━━━ MATERIAL FOR THE TASK
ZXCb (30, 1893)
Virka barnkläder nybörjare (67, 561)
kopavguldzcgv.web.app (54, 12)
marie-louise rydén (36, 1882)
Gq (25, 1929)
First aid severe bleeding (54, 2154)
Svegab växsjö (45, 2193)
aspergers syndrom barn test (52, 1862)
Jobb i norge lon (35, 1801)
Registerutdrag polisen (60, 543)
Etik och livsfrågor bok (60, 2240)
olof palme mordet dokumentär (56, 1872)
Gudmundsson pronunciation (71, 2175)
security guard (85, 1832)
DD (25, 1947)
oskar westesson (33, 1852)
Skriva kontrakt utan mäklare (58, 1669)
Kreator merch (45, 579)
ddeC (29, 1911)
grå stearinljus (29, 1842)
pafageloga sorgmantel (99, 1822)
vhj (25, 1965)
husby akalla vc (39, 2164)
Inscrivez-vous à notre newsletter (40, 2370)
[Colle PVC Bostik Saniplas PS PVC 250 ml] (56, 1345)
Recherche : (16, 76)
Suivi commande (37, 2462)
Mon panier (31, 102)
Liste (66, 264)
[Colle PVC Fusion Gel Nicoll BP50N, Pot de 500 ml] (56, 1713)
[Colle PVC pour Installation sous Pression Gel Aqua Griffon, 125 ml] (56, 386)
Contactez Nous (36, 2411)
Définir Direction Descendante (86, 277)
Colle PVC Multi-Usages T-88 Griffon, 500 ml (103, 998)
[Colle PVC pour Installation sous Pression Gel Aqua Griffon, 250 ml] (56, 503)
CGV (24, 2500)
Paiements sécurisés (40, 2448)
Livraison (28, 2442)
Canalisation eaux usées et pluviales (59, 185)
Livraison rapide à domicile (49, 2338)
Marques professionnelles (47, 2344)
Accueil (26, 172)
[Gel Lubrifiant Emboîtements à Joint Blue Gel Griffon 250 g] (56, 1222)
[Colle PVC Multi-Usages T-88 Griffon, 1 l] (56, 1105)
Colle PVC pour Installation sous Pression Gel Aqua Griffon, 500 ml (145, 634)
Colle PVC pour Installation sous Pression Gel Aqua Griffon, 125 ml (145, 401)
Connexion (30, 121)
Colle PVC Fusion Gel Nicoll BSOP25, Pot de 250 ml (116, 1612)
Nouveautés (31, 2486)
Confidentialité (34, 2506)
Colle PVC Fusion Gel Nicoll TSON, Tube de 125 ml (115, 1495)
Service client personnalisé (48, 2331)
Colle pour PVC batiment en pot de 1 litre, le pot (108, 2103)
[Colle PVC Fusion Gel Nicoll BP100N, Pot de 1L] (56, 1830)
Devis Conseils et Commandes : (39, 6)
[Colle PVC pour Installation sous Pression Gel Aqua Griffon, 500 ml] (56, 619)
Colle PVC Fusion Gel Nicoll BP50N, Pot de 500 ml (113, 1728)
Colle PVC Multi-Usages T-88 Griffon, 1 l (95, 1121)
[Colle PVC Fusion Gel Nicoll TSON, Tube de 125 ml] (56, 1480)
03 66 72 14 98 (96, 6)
━━━━━━
**ACTIVITY**.
Give back, exactly as written, the stretch from the line with "Suivi commande (37, 2462)" through the line with "Paiements sécurisés (40, 2448)", and no other lines from the records above.

**COMPLETED TASK**.
Suivi commande (37, 2462)
Mon panier (31, 102)
Liste (66, 264)
[Colle PVC Fusion Gel Nicoll BP50N, Pot de 500 ml] (56, 1713)
[Colle PVC pour Installation sous Pression Gel Aqua Griffon, 125 ml] (56, 386)
Contactez Nous (36, 2411)
Définir Direction Descendante (86, 277)
Colle PVC Multi-Usages T-88 Griffon, 500 ml (103, 998)
[Colle PVC pour Installation sous Pression Gel Aqua Griffon, 250 ml] (56, 503)
CGV (24, 2500)
Paiements sécurisés (40, 2448)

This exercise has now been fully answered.